%%

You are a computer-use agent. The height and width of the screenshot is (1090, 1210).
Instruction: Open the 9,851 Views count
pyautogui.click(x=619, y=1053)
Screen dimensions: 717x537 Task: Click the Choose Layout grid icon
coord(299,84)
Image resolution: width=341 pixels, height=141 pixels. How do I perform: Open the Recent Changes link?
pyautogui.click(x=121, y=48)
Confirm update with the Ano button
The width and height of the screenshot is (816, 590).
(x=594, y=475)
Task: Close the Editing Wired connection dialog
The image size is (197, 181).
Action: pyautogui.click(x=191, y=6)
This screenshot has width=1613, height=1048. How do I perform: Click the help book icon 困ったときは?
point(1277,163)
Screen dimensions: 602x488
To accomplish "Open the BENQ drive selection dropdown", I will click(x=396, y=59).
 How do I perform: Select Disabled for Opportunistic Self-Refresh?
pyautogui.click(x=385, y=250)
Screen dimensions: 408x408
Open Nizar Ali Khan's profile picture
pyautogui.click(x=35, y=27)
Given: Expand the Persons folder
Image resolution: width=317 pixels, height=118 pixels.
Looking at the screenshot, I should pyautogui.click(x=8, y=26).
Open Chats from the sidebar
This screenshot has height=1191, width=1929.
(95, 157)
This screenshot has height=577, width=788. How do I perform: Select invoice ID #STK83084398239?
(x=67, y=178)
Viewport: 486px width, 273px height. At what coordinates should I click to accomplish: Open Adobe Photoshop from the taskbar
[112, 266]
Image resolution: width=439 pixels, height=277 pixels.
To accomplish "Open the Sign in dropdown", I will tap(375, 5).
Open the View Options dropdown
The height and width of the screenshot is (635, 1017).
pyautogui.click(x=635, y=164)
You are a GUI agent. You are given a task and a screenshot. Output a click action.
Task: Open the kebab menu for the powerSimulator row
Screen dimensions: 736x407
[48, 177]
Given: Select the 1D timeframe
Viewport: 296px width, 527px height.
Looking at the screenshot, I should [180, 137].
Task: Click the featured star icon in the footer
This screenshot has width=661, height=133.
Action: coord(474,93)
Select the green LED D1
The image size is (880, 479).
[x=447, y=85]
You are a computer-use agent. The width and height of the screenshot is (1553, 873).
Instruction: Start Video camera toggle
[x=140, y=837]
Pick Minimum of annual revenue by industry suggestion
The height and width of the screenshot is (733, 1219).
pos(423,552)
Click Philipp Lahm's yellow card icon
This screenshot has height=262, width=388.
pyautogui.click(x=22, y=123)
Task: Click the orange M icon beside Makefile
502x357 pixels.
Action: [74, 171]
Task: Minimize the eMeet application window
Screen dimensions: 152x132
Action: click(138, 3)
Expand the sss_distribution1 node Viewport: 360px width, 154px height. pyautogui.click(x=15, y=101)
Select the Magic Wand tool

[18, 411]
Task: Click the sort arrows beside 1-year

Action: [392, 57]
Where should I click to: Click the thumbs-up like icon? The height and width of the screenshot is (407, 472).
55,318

%%

SET PROBLEM — Arrange the lines from the one containing "Select the green LED D1" through the end of the records as a numbered list, omitting blank lines.

ANSWER TO THIS EXERCISE —
1. Select the green LED D1
2. The image size is (880, 479).
3. [x=447, y=85]
4. You are a computer-use agent. The width and height of the screenshot is (1553, 873).
5. Instruction: Start Video camera toggle
6. [x=140, y=837]
7. Pick Minimum of annual revenue by industry suggestion
8. The height and width of the screenshot is (733, 1219).
9. pos(423,552)
10. Click Philipp Lahm's yellow card icon
11. This screenshot has height=262, width=388.
12. pyautogui.click(x=22, y=123)
13. Task: Click the orange M icon beside Makefile
14. 502x357 pixels.
15. Action: [74, 171]
16. Task: Minimize the eMeet application window
17. Screen dimensions: 152x132
18. Action: click(138, 3)
19. Expand the sss_distribution1 node Viewport: 360px width, 154px height. pyautogui.click(x=15, y=101)
20. Select the Magic Wand tool
21. [18, 411]
22. Task: Click the sort arrows beside 1-year
23. Action: [392, 57]
24. Where should I click to: Click the thumbs-up like icon? The height and width of the screenshot is (407, 472).
25. 55,318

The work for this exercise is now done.